# DIRECTIONS FOR THIS TASK
Every entry below needs to be repeated exactly.

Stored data
* * *
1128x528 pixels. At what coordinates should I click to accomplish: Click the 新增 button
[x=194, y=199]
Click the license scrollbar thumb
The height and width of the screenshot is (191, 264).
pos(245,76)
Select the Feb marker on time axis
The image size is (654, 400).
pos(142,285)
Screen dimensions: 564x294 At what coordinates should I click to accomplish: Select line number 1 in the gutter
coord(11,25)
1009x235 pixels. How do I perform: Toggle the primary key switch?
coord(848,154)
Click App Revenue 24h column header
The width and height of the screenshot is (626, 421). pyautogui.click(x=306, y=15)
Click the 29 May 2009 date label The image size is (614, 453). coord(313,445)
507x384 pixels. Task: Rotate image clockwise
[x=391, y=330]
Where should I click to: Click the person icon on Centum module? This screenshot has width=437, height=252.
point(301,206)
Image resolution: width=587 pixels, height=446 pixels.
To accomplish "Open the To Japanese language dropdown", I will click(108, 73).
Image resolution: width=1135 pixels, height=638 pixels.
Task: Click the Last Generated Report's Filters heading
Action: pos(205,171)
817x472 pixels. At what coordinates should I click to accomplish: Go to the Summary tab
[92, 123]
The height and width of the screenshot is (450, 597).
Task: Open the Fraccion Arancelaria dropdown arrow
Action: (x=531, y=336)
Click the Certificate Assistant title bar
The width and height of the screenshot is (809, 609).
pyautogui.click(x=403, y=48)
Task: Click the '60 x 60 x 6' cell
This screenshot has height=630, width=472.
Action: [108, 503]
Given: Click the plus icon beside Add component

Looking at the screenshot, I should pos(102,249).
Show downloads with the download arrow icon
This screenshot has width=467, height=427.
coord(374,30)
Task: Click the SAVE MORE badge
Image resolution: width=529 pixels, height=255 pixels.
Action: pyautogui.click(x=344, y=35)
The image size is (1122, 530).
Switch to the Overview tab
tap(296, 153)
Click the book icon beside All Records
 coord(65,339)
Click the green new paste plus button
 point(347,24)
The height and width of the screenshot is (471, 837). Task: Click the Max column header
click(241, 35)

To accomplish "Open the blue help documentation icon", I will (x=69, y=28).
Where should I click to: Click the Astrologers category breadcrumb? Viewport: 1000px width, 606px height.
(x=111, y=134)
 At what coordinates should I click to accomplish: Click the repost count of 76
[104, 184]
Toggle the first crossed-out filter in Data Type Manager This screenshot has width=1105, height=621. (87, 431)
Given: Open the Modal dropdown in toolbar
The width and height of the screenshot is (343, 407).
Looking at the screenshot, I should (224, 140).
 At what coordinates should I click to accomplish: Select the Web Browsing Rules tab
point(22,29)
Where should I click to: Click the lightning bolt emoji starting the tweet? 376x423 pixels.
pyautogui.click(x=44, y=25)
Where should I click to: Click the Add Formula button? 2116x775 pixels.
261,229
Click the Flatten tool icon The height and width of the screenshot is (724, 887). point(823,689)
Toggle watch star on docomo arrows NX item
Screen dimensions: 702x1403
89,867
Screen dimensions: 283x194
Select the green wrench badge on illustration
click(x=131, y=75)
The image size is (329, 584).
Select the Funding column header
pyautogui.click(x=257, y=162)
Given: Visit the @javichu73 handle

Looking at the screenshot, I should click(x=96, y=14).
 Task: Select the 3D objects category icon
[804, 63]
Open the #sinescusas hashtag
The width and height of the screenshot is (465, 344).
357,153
* * *
# WRITTEN SOLUTION
1128x528 pixels. At what coordinates should I click to accomplish: Click the 新增 button
[x=194, y=199]
Click the license scrollbar thumb
The height and width of the screenshot is (191, 264).
pos(245,76)
Select the Feb marker on time axis
The image size is (654, 400).
pos(142,285)
Screen dimensions: 564x294 At what coordinates should I click to accomplish: Select line number 1 in the gutter
coord(11,25)
1009x235 pixels. How do I perform: Toggle the primary key switch?
coord(848,154)
Click App Revenue 24h column header
The width and height of the screenshot is (626, 421). pyautogui.click(x=306, y=15)
Click the 29 May 2009 date label The image size is (614, 453). coord(313,445)
507x384 pixels. Task: Rotate image clockwise
[x=391, y=330]
Where should I click to: Click the person icon on Centum module? This screenshot has width=437, height=252.
point(301,206)
Image resolution: width=587 pixels, height=446 pixels.
To accomplish "Open the To Japanese language dropdown", I will click(108, 73).
Image resolution: width=1135 pixels, height=638 pixels.
Task: Click the Last Generated Report's Filters heading
Action: pos(205,171)
817x472 pixels. At what coordinates should I click to accomplish: Go to the Summary tab
[92, 123]
The height and width of the screenshot is (450, 597).
Task: Open the Fraccion Arancelaria dropdown arrow
Action: (x=531, y=336)
Click the Certificate Assistant title bar
The width and height of the screenshot is (809, 609).
pyautogui.click(x=403, y=48)
Task: Click the '60 x 60 x 6' cell
This screenshot has height=630, width=472.
Action: [108, 503]
Given: Click the plus icon beside Add component

Looking at the screenshot, I should pos(102,249).
Show downloads with the download arrow icon
This screenshot has width=467, height=427.
coord(374,30)
Task: Click the SAVE MORE badge
Image resolution: width=529 pixels, height=255 pixels.
Action: pyautogui.click(x=344, y=35)
The image size is (1122, 530).
Switch to the Overview tab
tap(296, 153)
Click the book icon beside All Records
 coord(65,339)
Click the green new paste plus button
 point(347,24)
The height and width of the screenshot is (471, 837). Task: Click the Max column header
click(241, 35)

To accomplish "Open the blue help documentation icon", I will (x=69, y=28).
Where should I click to: Click the Astrologers category breadcrumb? Viewport: 1000px width, 606px height.
(x=111, y=134)
 At what coordinates should I click to accomplish: Click the repost count of 76
[104, 184]
Toggle the first crossed-out filter in Data Type Manager This screenshot has width=1105, height=621. (87, 431)
Given: Open the Modal dropdown in toolbar
The width and height of the screenshot is (343, 407).
Looking at the screenshot, I should (224, 140).
 At what coordinates should I click to accomplish: Select the Web Browsing Rules tab
point(22,29)
Where should I click to: Click the lightning bolt emoji starting the tweet? 376x423 pixels.
pyautogui.click(x=44, y=25)
Where should I click to: Click the Add Formula button? 2116x775 pixels.
261,229
Click the Flatten tool icon The height and width of the screenshot is (724, 887). point(823,689)
Toggle watch star on docomo arrows NX item
Screen dimensions: 702x1403
89,867
Screen dimensions: 283x194
Select the green wrench badge on illustration
click(x=131, y=75)
The image size is (329, 584).
Select the Funding column header
pyautogui.click(x=257, y=162)
Given: Visit the @javichu73 handle

Looking at the screenshot, I should click(x=96, y=14).
 Task: Select the 3D objects category icon
[804, 63]
Open the #sinescusas hashtag
The width and height of the screenshot is (465, 344).
357,153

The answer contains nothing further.